### Problem to work on:
As you reproduce every line below, keep it exactly as written and leave out the images.

Collected data entries
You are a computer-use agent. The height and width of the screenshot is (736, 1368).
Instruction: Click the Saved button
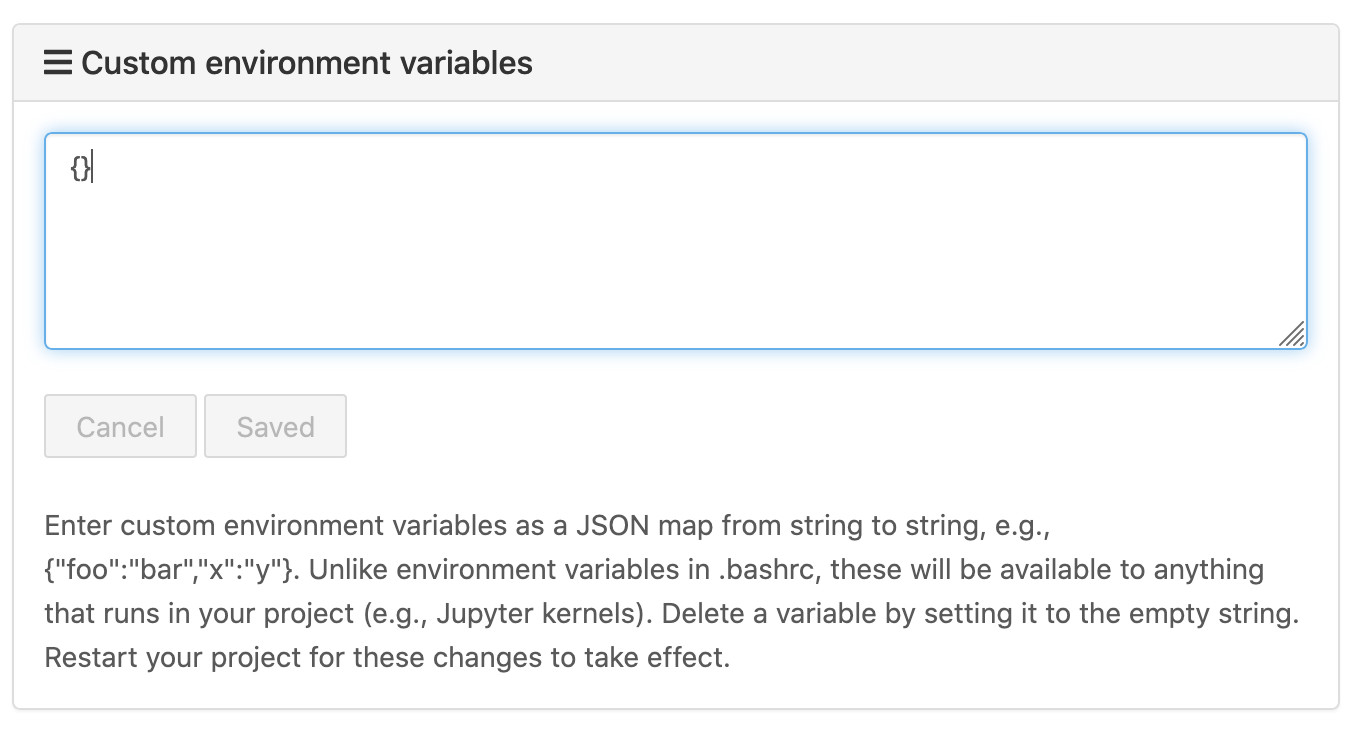[x=275, y=427]
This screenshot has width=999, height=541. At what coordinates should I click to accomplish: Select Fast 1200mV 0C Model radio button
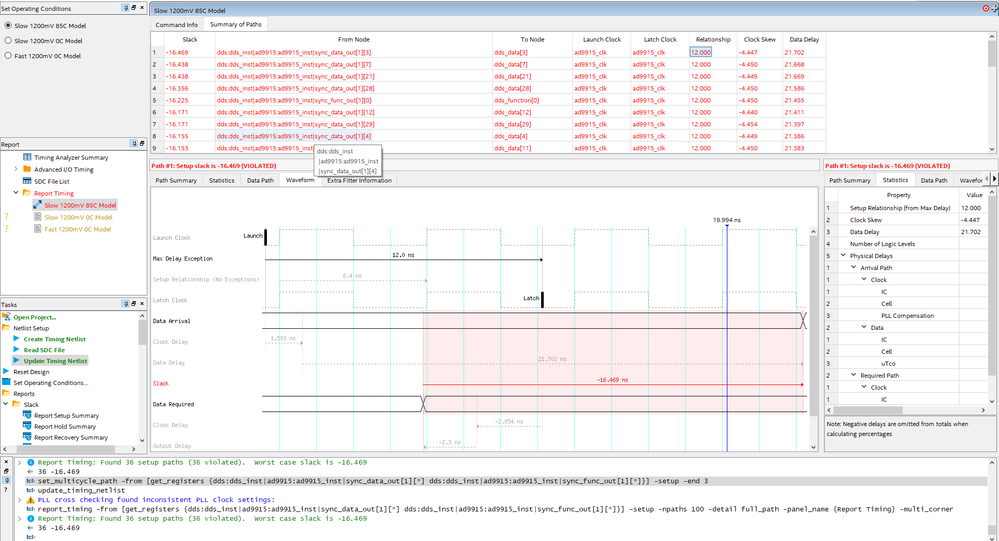coord(9,56)
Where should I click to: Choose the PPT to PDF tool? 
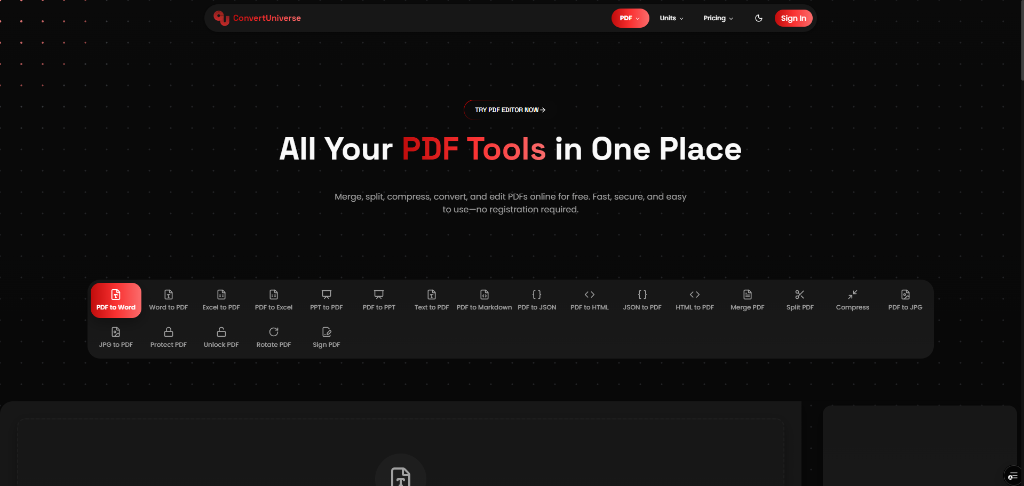[x=326, y=299]
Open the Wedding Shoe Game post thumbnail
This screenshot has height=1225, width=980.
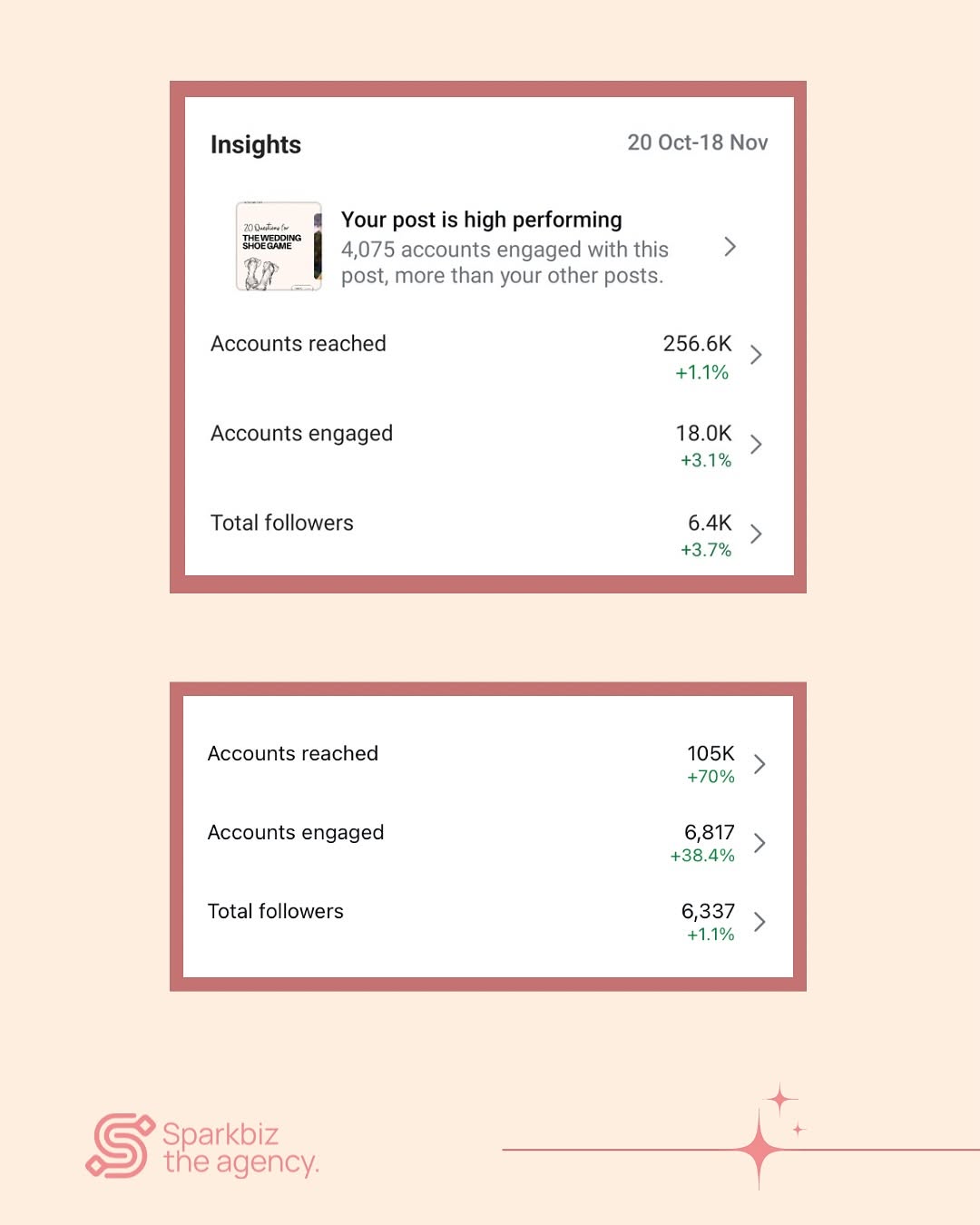[279, 246]
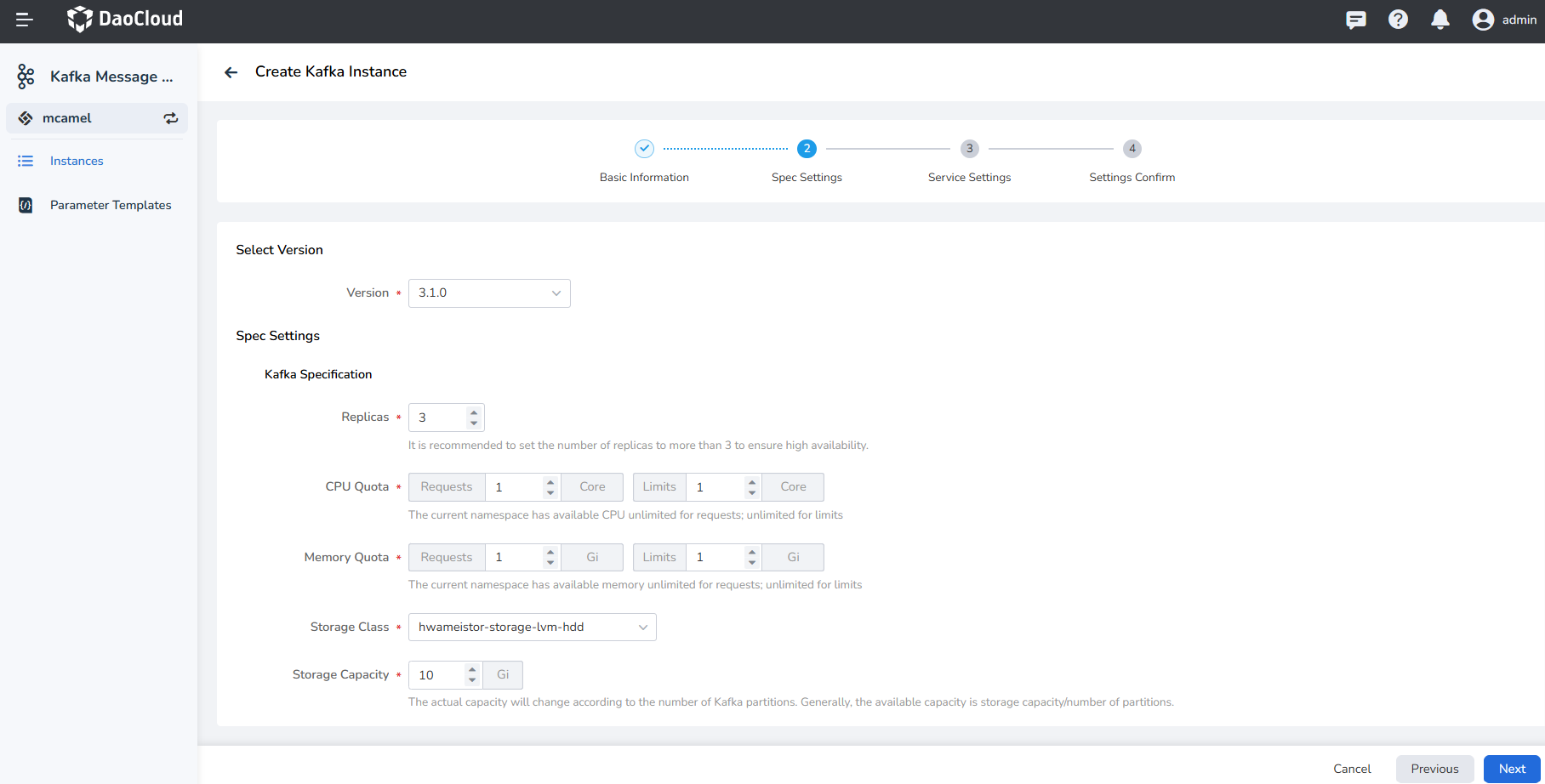The height and width of the screenshot is (784, 1545).
Task: Open the Storage Class dropdown
Action: [x=532, y=628]
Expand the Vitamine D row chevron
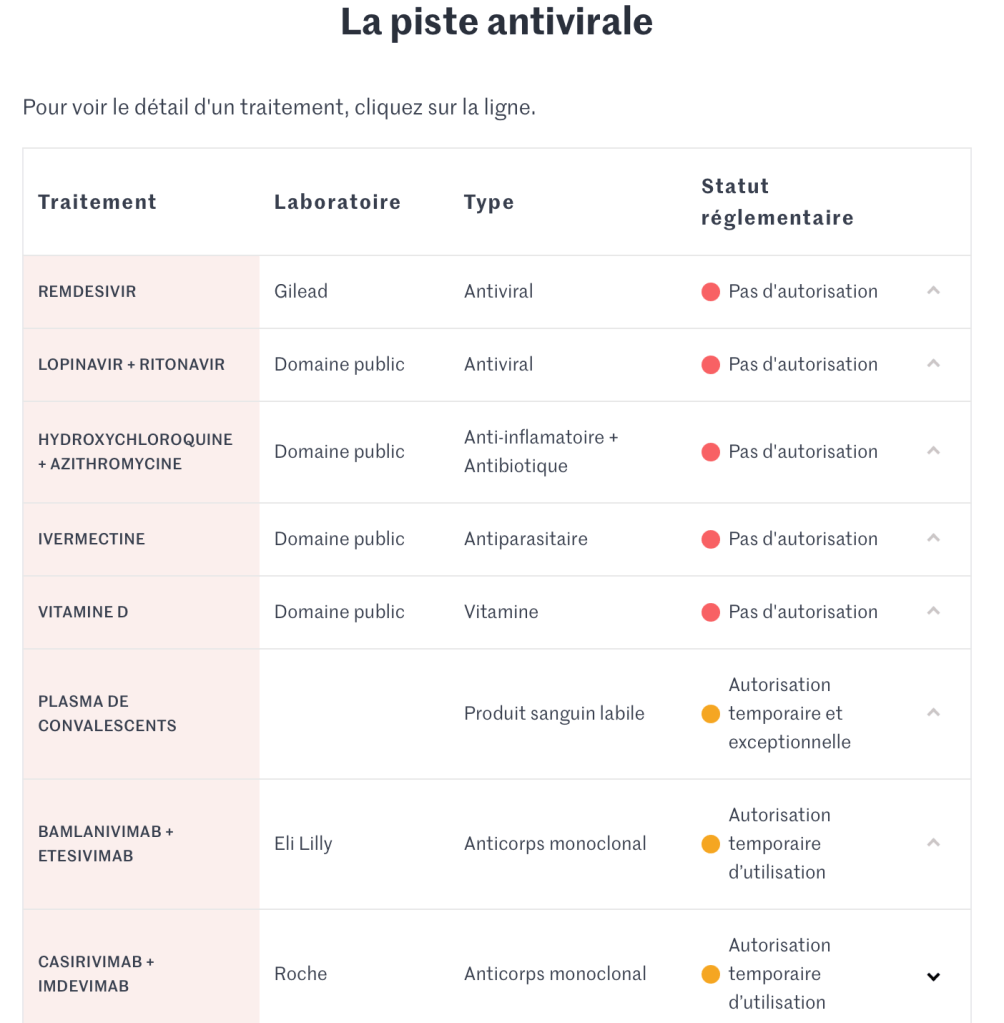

### Solution to this task:
You are a computer-use agent. The height and width of the screenshot is (736, 1368).
Instruction: Click the Saved button
[x=275, y=427]
This screenshot has width=999, height=541. At what coordinates should I click to accomplish: Select Fast 1200mV 0C Model radio button
coord(9,56)
Where should I click to: Choose the PPT to PDF tool? 
[x=326, y=299]
Open the Wedding Shoe Game post thumbnail
This screenshot has height=1225, width=980.
[279, 246]
The height and width of the screenshot is (784, 1545).
Task: Open the Storage Class dropdown
Action: [x=532, y=628]
Expand the Vitamine D row chevron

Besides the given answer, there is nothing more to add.